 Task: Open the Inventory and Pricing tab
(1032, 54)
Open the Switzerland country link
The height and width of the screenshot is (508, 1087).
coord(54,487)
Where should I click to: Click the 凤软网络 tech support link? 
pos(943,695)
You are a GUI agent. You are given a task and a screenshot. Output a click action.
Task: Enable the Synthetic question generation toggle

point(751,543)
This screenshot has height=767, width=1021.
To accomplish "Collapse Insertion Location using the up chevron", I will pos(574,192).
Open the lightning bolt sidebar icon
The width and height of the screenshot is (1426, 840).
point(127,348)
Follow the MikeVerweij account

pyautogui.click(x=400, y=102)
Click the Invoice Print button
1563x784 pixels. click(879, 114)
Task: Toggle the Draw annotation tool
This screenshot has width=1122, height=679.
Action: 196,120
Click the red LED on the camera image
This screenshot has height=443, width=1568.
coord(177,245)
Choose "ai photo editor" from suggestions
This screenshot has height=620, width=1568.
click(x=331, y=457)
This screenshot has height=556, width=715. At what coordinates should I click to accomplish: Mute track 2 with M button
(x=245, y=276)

### [Instruction]
Copy the listing above line for line, with no changes.

### [Final answer]
 Task: Open the Inventory and Pricing tab
(1032, 54)
Open the Switzerland country link
The height and width of the screenshot is (508, 1087).
coord(54,487)
Where should I click to: Click the 凤软网络 tech support link? 
pos(943,695)
You are a GUI agent. You are given a task and a screenshot. Output a click action.
Task: Enable the Synthetic question generation toggle

point(751,543)
This screenshot has height=767, width=1021.
To accomplish "Collapse Insertion Location using the up chevron", I will pos(574,192).
Open the lightning bolt sidebar icon
The width and height of the screenshot is (1426, 840).
point(127,348)
Follow the MikeVerweij account

pyautogui.click(x=400, y=102)
Click the Invoice Print button
1563x784 pixels. click(879, 114)
Task: Toggle the Draw annotation tool
This screenshot has width=1122, height=679.
Action: 196,120
Click the red LED on the camera image
This screenshot has height=443, width=1568.
coord(177,245)
Choose "ai photo editor" from suggestions
This screenshot has height=620, width=1568.
click(x=331, y=457)
This screenshot has height=556, width=715. At what coordinates should I click to accomplish: Mute track 2 with M button
(x=245, y=276)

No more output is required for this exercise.